## Extracted entries
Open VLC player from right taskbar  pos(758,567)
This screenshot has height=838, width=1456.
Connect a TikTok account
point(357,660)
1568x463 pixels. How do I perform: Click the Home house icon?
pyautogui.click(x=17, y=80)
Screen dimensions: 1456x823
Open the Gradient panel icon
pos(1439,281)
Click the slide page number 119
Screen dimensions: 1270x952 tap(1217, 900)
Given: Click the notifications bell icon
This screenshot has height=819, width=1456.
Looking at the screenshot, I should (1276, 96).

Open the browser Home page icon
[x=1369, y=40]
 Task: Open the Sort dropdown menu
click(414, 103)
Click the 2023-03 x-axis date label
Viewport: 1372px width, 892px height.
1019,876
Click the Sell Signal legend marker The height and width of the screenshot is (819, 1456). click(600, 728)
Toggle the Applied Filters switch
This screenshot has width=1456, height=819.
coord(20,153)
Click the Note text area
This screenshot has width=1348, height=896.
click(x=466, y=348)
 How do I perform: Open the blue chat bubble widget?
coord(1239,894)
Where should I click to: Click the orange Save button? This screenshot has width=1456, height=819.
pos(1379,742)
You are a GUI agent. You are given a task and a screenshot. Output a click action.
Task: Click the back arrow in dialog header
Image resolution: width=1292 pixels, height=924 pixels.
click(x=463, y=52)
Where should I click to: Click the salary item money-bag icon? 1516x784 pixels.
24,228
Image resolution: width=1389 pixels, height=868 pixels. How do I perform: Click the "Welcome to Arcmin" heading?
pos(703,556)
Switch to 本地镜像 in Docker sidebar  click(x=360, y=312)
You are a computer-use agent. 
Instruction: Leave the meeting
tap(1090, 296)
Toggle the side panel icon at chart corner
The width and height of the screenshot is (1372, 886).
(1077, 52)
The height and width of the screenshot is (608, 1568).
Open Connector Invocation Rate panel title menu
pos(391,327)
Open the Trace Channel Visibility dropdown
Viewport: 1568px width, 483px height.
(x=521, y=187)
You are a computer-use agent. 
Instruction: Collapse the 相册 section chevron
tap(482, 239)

## Work required
In the records above, return precisely the line containing "Where should I click to: Click the salary" and each line that comes after it, up to the final one.

## Reply
Where should I click to: Click the salary item money-bag icon? 1516x784 pixels.
24,228
Image resolution: width=1389 pixels, height=868 pixels. How do I perform: Click the "Welcome to Arcmin" heading?
pos(703,556)
Switch to 本地镜像 in Docker sidebar  click(x=360, y=312)
You are a computer-use agent. 
Instruction: Leave the meeting
tap(1090, 296)
Toggle the side panel icon at chart corner
The width and height of the screenshot is (1372, 886).
(1077, 52)
The height and width of the screenshot is (608, 1568).
Open Connector Invocation Rate panel title menu
pos(391,327)
Open the Trace Channel Visibility dropdown
Viewport: 1568px width, 483px height.
(x=521, y=187)
You are a computer-use agent. 
Instruction: Collapse the 相册 section chevron
tap(482, 239)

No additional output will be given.